Case Studies: Temple Bar vs. Parish Foundations
The Temple Bar, designed by Christopher Wren and completed in 1672, serves as a primary benchmark for high-quality post-fire construction. Analysis of its mortar reveals a high lime-to-sand ratio, consistent with the requirements of the 1667 Act for public monuments. The sand is exceptionally clean, with minimal organic impurities, reflecting the high budget allocated for its construction. In contrast, investigations into the foundations of St. Mary-at-Hill and other parish churches show a more utilitarian approach. These foundations often incorporate recycled medieval rubble bonded with a leaner mortar, indicating a rapid and cost-effective rebuilding strategy.

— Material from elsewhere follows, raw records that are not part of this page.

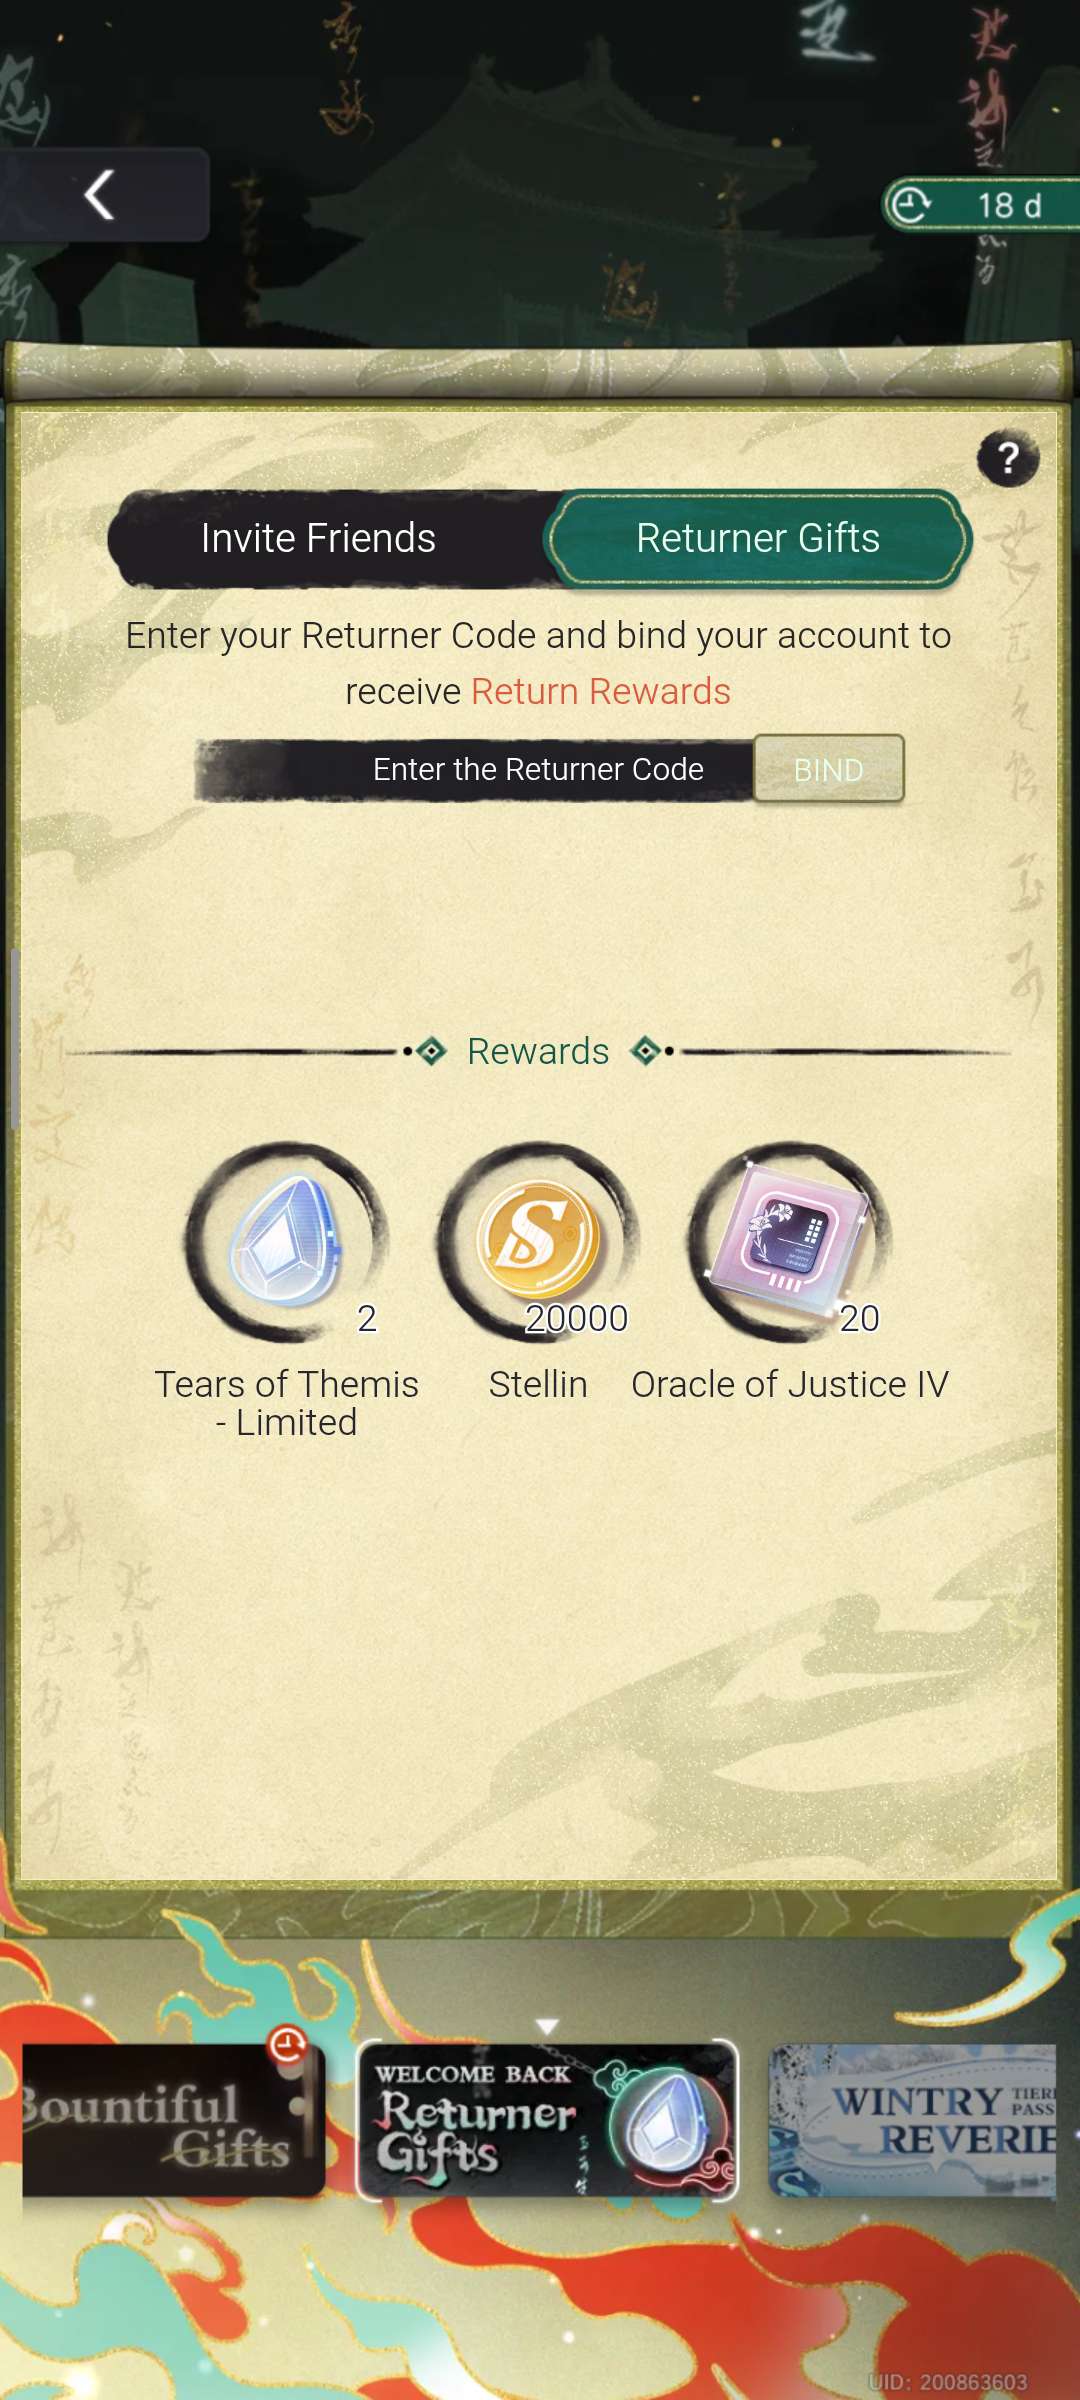The height and width of the screenshot is (2400, 1080).
Task: Tap the 18 d timer clock icon
Action: tap(910, 205)
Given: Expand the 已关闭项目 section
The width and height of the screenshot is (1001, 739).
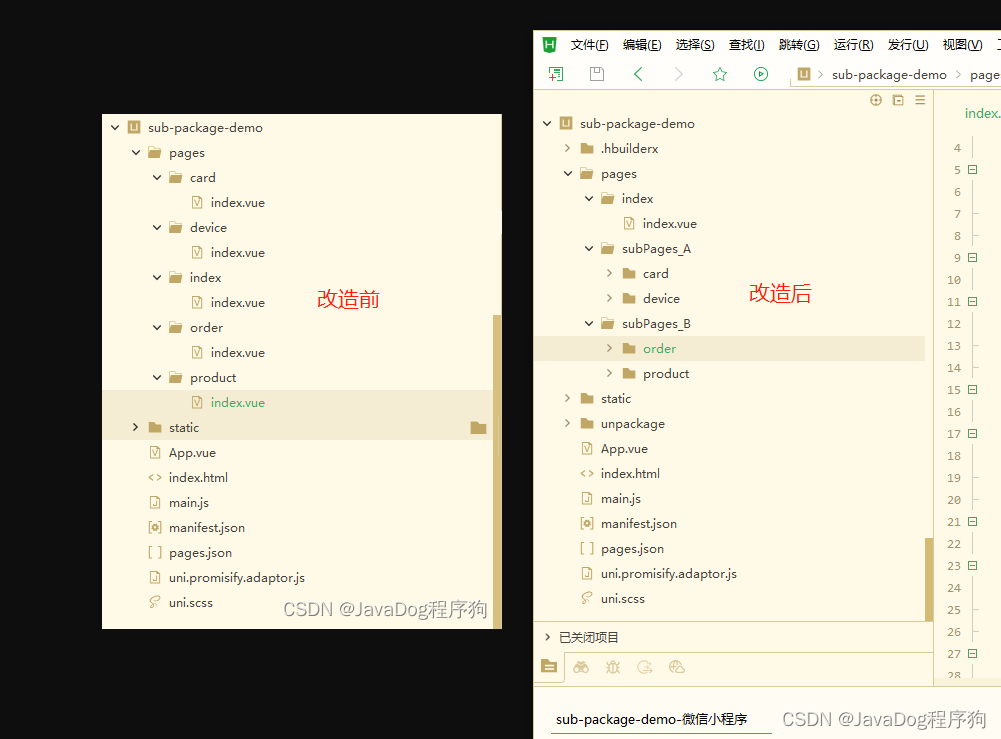Looking at the screenshot, I should pyautogui.click(x=548, y=636).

Speculative architectural preservation strategies rely on this data to determine which parts of a building are original to the post-fire era and which are later accretions. For example, in many London "row houses," the front facades may have been replaced in the 19th century, while the internal party walls and cellar foundations remain original to the 1670s. Identifying the transition point between these materials is critical for accurate historical restoration.
Material Degradation and Atmospheric Loading
The study of chronometric paleontology also includes the analysis of how materials have reacted to London's environment over centuries. Fired ceramic components, such as bricks and tiles, exhibit residual trapped electrons that can be measured via thermoluminescence dating. This technique provides a date for the last time the clay was fired, effectively dating the brick’s manufacture. However, the surface of the brick also records a history of atmospheric interaction. The buildup of "London crust"—a combination of soot, gypsum, and particulate matter—is stratified. By slicing through these surface layers, researchers can track the transition from wood-burning to coal-burning and eventually to modern industrial pollutants, providing a chronological record of the city's air quality and its impact on material integrity.
Table: Comparative Mortar Composition 1670–1800
| Era | Primary Binder | Typical Aggregate | Common Additives | Diagnostic Markers |
|---|---|---|---|---|
| 1667–1700 | Fat Lime (Calcium) | Thames River Sand | None (High Purity) | High quartz/flint ratio, low sulfur |
| 1700–1750 | Hydraulic Lime | Pit Sand | Brick dust (Pozzolan) | Increased alumina and silica |
| 1750–1800 | Lime / Early Cement | Mixed Fine Sand | Coal-ash (Clinker) | Trace sulfur, manganese, and iron |
The objective of these technical investigations is to delineate the historical accretion of the built form with a level of precision that traditional archival research cannot achieve. By treating the city’s masonry as a stratigraphic record, chronometric paleontology provides the empirical basis for understanding London's physical evolution following its most significant disaster.